### Source extract

Example 2: Code Notes
  • The above code demonstrates one way to get a reference to a range object by using the class SpreadsheetApp to return the active sheet.  It then retrieves a range object from the returned active sheet object by using a range address string.  The setBackgroundColor() method is then called on the range object passing a color string as an argument.
  • The method calls in the function “changeMe()” can be chained so this function could be written as:

// Given a cell address and a color, change the background color
// of that cell on the active sheet.
// Chain the method calls so that there are no local variables need be declared.
function changeMe(cellAddress, bgColor) {
   SpreadsheetApp.getActiveSheet().getRange(cellAddress).setBackground(bgColor);
}
  • The above code works as before and is more concise, albeit at the expense of being less readable.  Note to VBA programmers, the parentheses are required even if there are no arguments and their omission returns a function object.
  • Note when using a cell address, the sheet object that the cell address belongs to must be specified.
  • The getRange() method has four overloads that are distinguished by their arguments, see Google documentation.
  1. rng_obj.getRange( String a1Notation )
  2. rng_obj.getRange( int row, int column )
  3. rng_obj.getRange( int row, int column, int numRows )
  4. rng_obj.getRange( int row, int column, int numColumns )
  • Overloads 3 and four are variations on overload two where both parameters numRows and numColumns are optional.
  • The first overload was the one used in the example above, that is a string giving the address was passed as an argument to the a1Notation parameter.

######
### Data shown

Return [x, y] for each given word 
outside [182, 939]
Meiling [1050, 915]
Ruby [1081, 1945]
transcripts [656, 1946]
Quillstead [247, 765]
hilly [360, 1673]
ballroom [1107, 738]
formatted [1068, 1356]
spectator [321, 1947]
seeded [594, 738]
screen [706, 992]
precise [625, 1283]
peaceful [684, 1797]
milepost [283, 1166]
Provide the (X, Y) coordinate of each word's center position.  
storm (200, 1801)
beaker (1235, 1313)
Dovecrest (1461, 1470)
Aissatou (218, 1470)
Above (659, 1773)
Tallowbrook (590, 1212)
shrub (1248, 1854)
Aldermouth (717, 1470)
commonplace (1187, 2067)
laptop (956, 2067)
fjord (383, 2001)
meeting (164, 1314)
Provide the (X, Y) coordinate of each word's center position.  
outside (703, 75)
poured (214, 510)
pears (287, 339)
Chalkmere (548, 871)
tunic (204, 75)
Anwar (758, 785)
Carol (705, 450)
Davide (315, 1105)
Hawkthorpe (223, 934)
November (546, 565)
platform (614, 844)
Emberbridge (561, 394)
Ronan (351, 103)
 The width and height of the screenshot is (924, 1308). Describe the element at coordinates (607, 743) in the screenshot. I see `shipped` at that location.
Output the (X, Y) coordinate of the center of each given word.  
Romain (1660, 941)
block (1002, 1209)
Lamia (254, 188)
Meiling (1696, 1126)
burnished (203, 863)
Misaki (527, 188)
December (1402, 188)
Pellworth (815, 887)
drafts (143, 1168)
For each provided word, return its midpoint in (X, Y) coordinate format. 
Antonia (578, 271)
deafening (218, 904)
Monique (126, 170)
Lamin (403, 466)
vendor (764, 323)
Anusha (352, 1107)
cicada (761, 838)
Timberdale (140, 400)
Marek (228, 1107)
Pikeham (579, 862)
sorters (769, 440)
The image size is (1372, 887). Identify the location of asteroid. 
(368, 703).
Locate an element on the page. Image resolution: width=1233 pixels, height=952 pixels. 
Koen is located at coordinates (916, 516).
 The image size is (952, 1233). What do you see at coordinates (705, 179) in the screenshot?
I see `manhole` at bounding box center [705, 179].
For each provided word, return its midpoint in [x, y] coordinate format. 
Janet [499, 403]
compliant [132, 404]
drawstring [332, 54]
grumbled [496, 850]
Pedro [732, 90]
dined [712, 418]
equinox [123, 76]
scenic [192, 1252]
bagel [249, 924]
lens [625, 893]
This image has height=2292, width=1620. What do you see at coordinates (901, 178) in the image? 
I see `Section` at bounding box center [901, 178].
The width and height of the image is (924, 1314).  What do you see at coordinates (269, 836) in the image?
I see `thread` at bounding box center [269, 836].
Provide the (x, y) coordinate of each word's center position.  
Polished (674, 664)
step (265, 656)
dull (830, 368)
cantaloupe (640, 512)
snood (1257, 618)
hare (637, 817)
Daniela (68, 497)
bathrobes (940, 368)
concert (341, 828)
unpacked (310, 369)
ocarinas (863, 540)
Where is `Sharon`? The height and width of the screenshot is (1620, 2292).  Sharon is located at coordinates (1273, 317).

######

#### Tasks to carry out:
(a) According to the code notes, how many overloads does the getRange() method have?
(b) Rewrite the code notes starting with "2. rng_obj.getRange( int" and going on through "numColumns are optional.", changing "numColumns" to "numCols".
The listing has nothing to do with the code notes.

#### Per-task answers:
(a) Four

(b)
2. rng_obj.getRange( int row, int column )
  3. rng_obj.getRange( int row, int column, int numRows )
  4. rng_obj.getRange( int row, int column, int numCols )
  • Overloads 3 and four are variations on overload two where both parameters numRows and numCols are optional.